[Data about locating elements on screens]
[start]

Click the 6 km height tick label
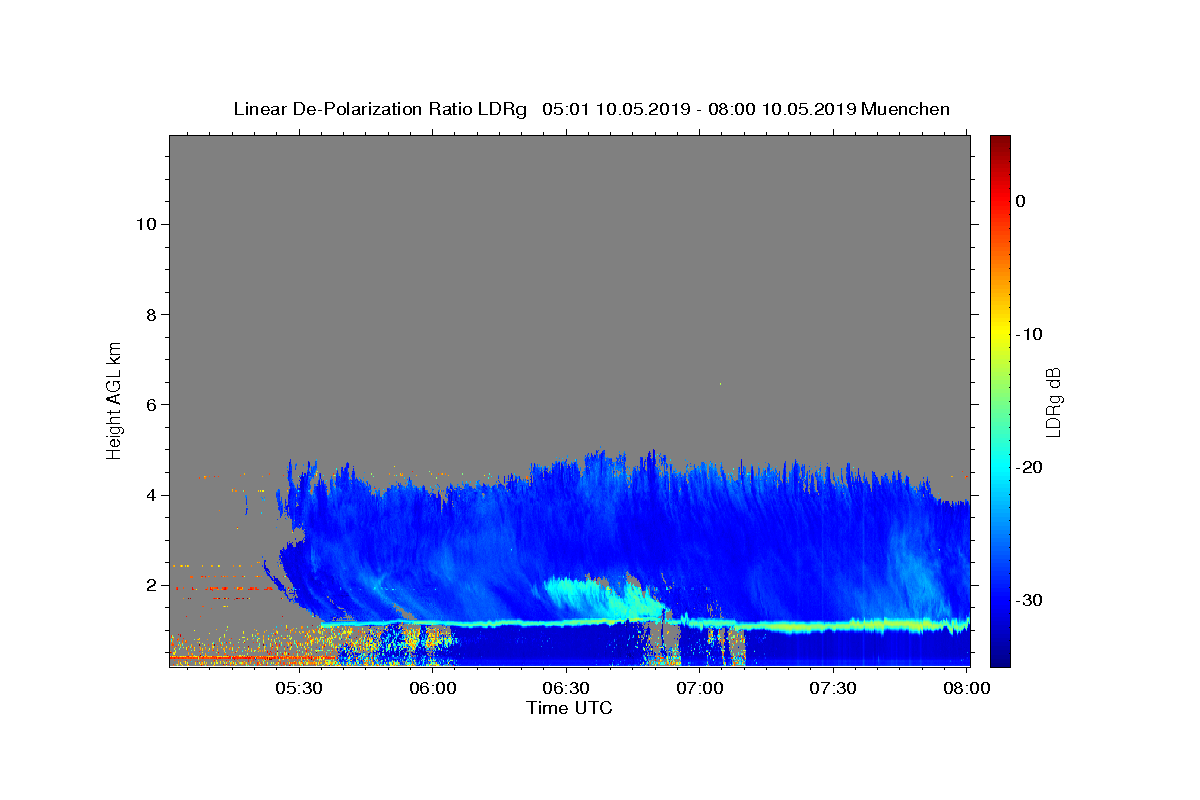This screenshot has height=800, width=1200. click(154, 405)
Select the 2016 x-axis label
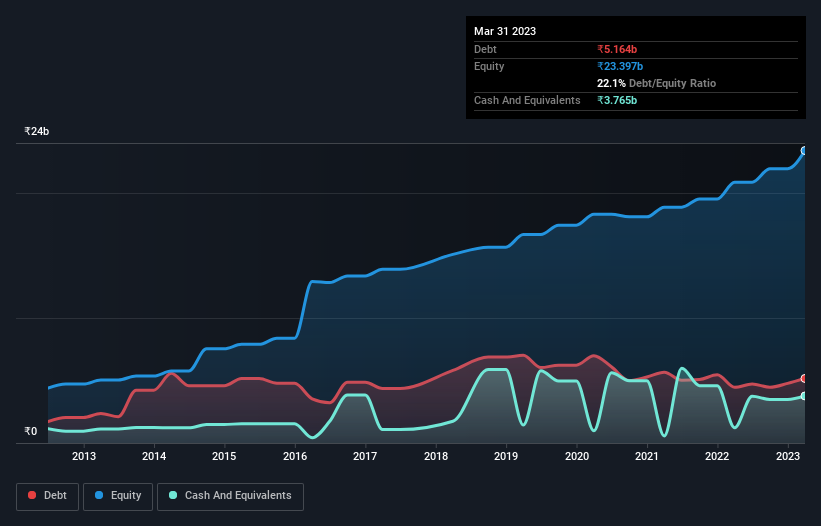The width and height of the screenshot is (821, 526). [295, 456]
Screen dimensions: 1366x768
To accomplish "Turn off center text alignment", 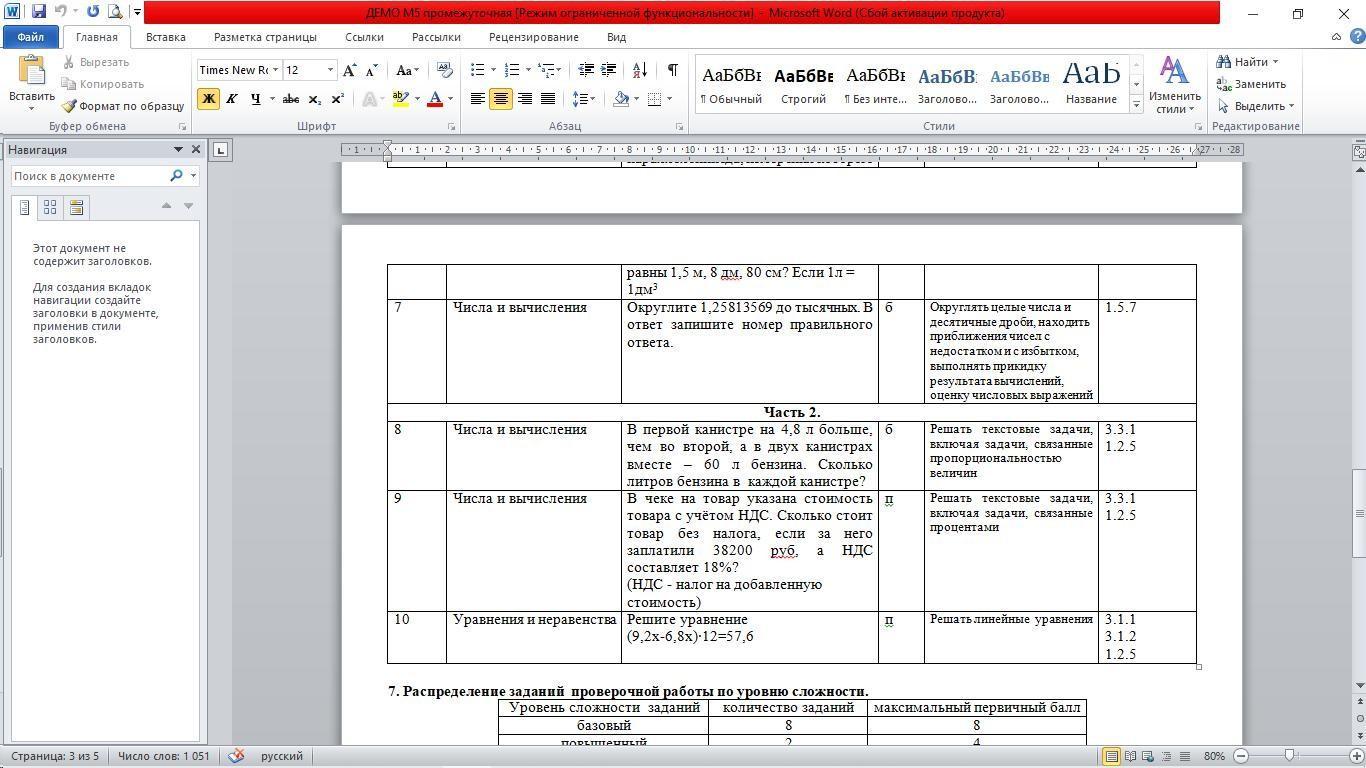I will (x=501, y=99).
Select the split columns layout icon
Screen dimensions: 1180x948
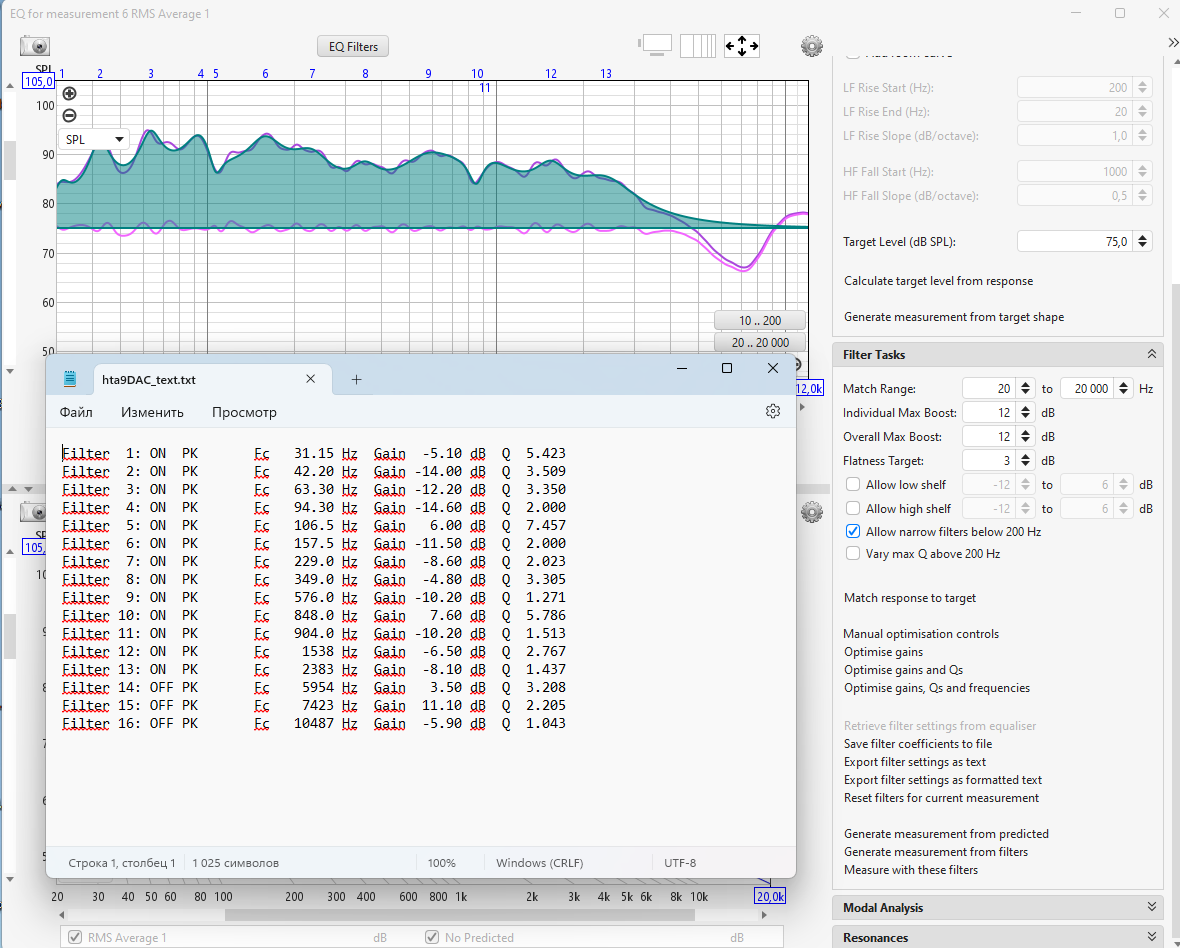click(x=698, y=45)
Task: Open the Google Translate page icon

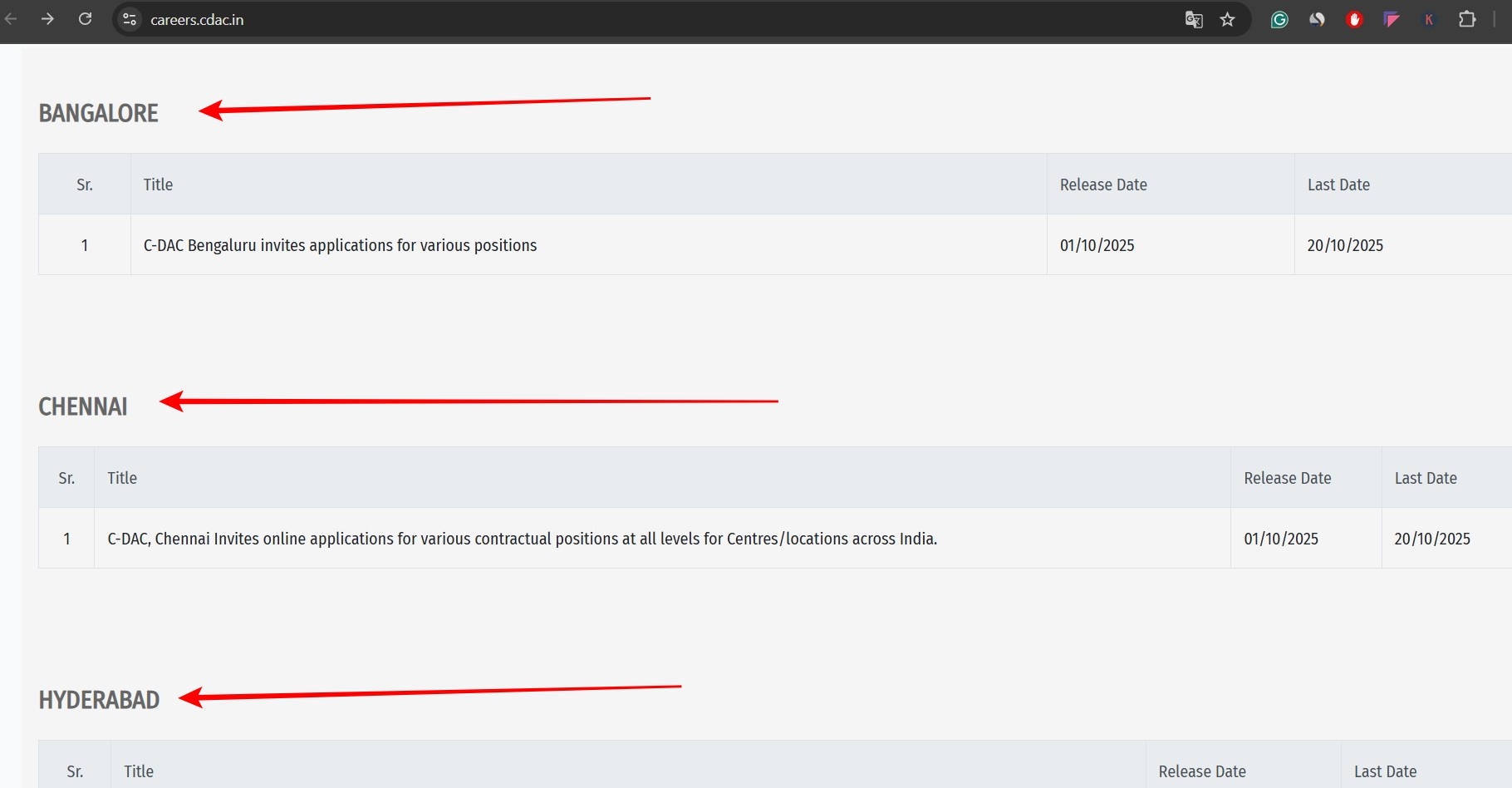Action: coord(1193,20)
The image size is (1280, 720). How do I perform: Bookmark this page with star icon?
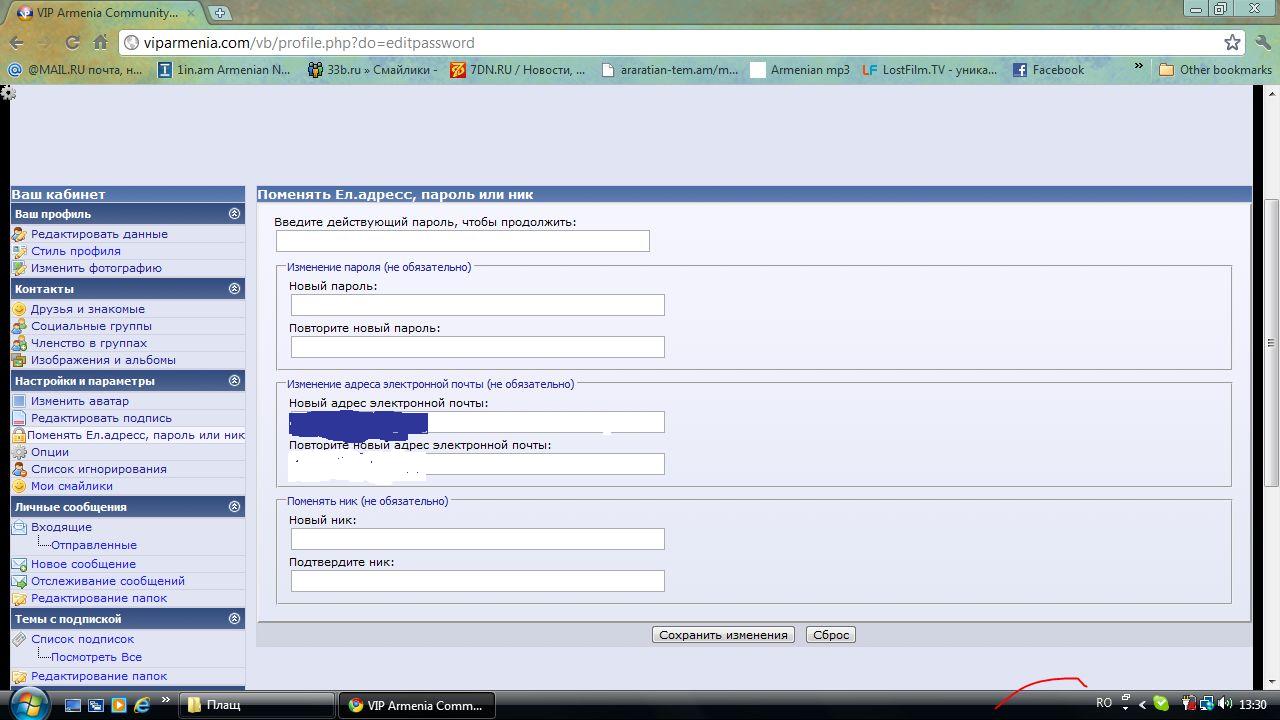click(x=1232, y=42)
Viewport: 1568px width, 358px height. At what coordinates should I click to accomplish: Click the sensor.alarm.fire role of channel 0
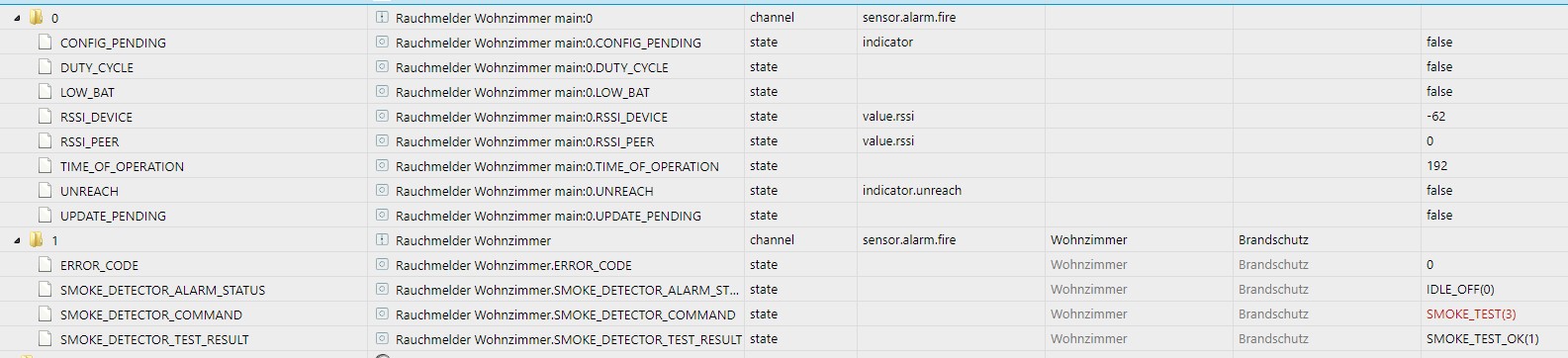[x=909, y=18]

[end]

-- Task details --
Starting at the line that contains "Viewport: 1568px width, 358px" and ending at the end of the data, swap "channel" for "port" and leave everything else unchanged. Leave the pictures out of your answer.

-- Task result --
Viewport: 1568px width, 358px height. At what coordinates should I click to accomplish: Click the sensor.alarm.fire role of port 0
[x=909, y=18]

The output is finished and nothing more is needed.